Required tasks >>
1. From the page on Pumas.jl estimation algorithms, return the part that opens with the words containing "1. Categories of" and closes with "population parameters only.", copied word for word.
2. In the page on Pumas.jl estimation algorithms, shorten the paragraph beginning "In this section, we describe" while keeping its main facts.
3. Continue the page on Pumas.jl estimation algorithms from the point where it stops.

====== Supplied text

Technical Description of the Estimation Algorithms

In this section, we describe the estimation methods currently available in Pumas.jl. Specifically, we present their mathematical description and provide insight into the advantages and disadvantages of each method. A better understanding of the available estimation algorithms will facilitate modeling work by enabling a more informed and suitable choice of algorithm for the task at hand.

1. Categories of Estimation Algorithms

When estimating parameters in nonlinear mixed effects (NLME) models, several algorithmic approaches are available, which can be broadly categorized as follows:

1.1. Marginal vs. Joint Estimation

• Marginal Estimation: In this approach, the random effects (subject-specific parameters) are integrated out, and inference is performed on the population parameters only.

• Joint Estimation: Here, both the population parameters and the random effects are estimated simultaneously.

============
====== Provided information

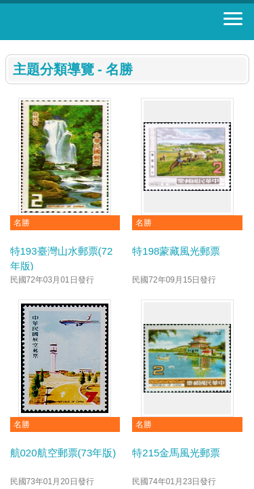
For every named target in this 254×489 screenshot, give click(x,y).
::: (9, 46)
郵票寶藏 (84, 21)
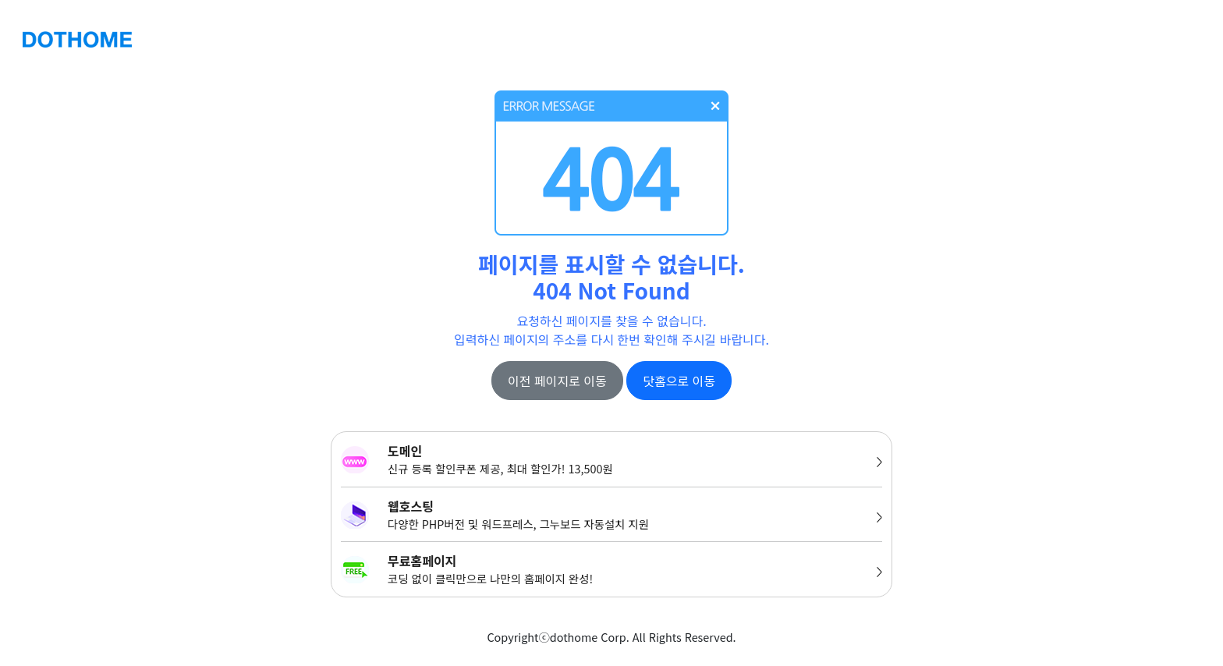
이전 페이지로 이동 (557, 380)
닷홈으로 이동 (679, 380)
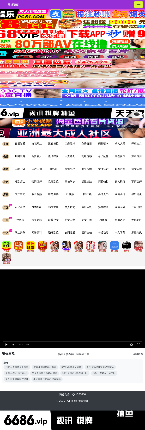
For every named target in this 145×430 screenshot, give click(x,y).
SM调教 (36, 207)
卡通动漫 (103, 232)
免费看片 (36, 156)
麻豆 (5, 194)
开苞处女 (136, 143)
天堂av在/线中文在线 (16, 373)
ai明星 (53, 169)
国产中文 (20, 194)
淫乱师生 (20, 181)
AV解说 (20, 219)
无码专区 (136, 219)
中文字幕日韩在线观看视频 (47, 379)
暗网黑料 (20, 156)
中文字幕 (120, 232)
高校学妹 (70, 181)
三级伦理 (136, 207)
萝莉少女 (53, 219)
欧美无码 (36, 219)
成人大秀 (120, 143)
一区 (5, 232)
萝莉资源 (136, 156)
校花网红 (36, 143)
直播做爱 (20, 143)
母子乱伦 (103, 156)
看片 (5, 169)
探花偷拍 (103, 181)
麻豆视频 (86, 169)
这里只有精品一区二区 (104, 373)
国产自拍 (36, 169)
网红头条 (20, 232)
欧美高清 (120, 194)
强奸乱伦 (136, 194)
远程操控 (53, 143)
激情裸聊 (53, 156)
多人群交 (70, 207)
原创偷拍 (120, 156)
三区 (5, 220)
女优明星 (20, 207)
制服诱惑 (86, 156)
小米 (5, 182)
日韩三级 (20, 169)
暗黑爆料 (53, 194)
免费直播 (86, 143)
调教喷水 (103, 143)
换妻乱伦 (53, 181)
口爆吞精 (70, 143)
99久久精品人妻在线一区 (75, 373)
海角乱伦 (70, 169)
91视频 (70, 194)
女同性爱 (70, 232)
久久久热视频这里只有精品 (100, 367)
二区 (5, 207)
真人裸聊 (120, 181)
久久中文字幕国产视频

============

Task-by-task results >>
1.
1. Categories of Estimation Algorithms

When estimating parameters in nonlinear mixed effects (NLME) models, several algorithmic approaches are available, which can be broadly categorized as follows:

1.1. Marginal vs. Joint Estimation

• Marginal Estimation: In this approach, the random effects (subject-specific parameters) are integrated out, and inference is performed on the population parameters only.

2. This section covers the estimation methods currently available in Pumas.jl, giving the mathematical description of each along with its advantages and disadvantages. Understanding these algorithms helps modelers make a more informed choice of the right one for their task.

3.
1.2. Bayesian Posterior Sampling vs. Bayesian Point Estimation vs. Frequentist Point Estimation

• Bayesian Posterior Sampling: This approach samples from the posterior distribution of the model parameters, which can be either the marginal posterior (integrating out random effects) or the joint posterior (including both population parameters and random effects).

• Bayesian Point Estimation: The Maximum A Posteriori (MAP) estimate finds the mode of the posterior distribution, providing a single "best" parameter set given the data and prior. As with posterior sampling, the posterior here can be either marginal (integrating out random effects) or joint (including both population parameters and random effects). This is a Bayesian analogue to maximum likelihood, incorporating prior information but not quantifying full uncertainty.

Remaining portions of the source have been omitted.